[START OF AVAILABLE DATA]

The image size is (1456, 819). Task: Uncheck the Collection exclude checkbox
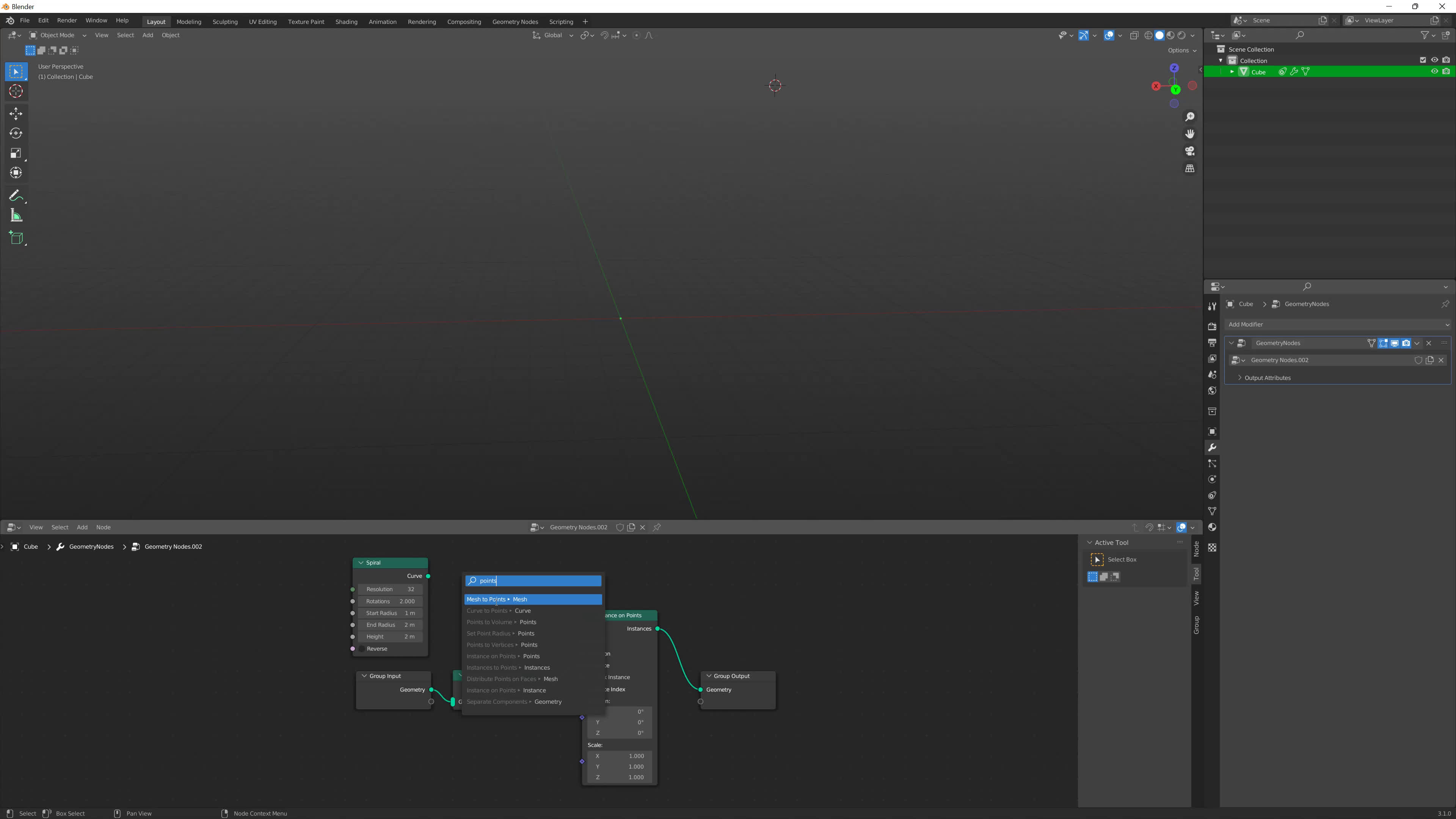click(x=1423, y=61)
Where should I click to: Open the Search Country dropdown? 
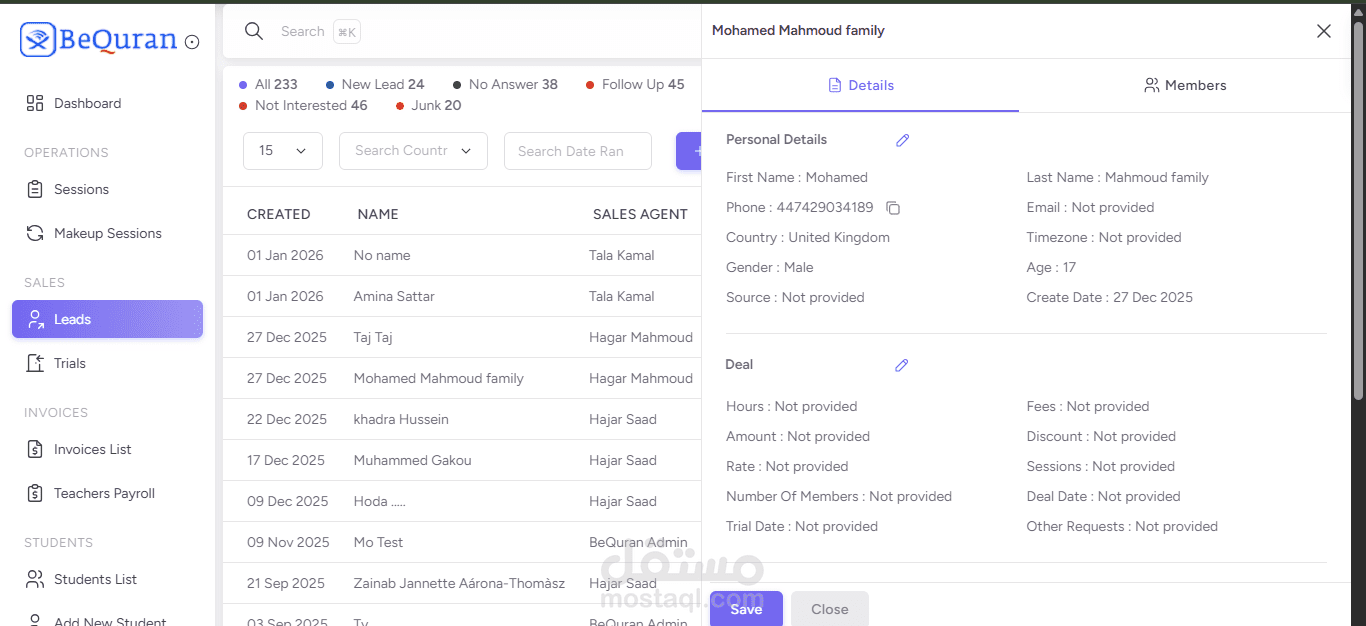pyautogui.click(x=413, y=151)
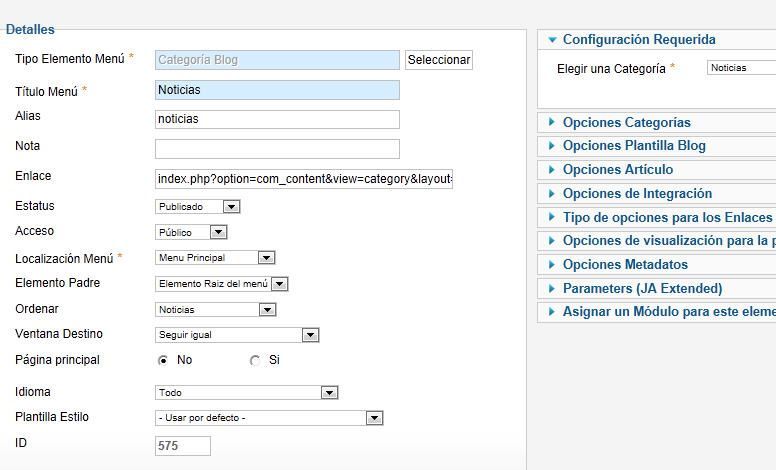Click the Seleccionar button
776x470 pixels.
(x=438, y=60)
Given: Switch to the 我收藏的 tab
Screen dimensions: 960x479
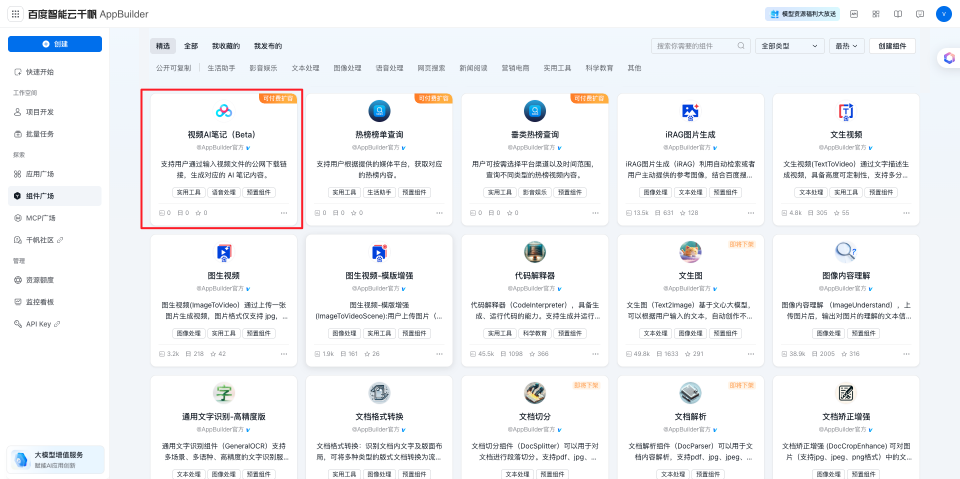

[END OF AVAILABLE DATA]

TO BE DONE
Could you copy, word for word, the entries from the line holding "Where should I" through the end of the entries, both ends included, while leaving the pictures out of your answer?

SOLUTION FOR THIS EXERCISE
Where should I click to: Open the Search Country dropdown? 
pyautogui.click(x=413, y=151)
Click the Seleccionar button
776x470 pixels.
(x=438, y=60)
Given: Switch to the 我收藏的 tab
Screen dimensions: 960x479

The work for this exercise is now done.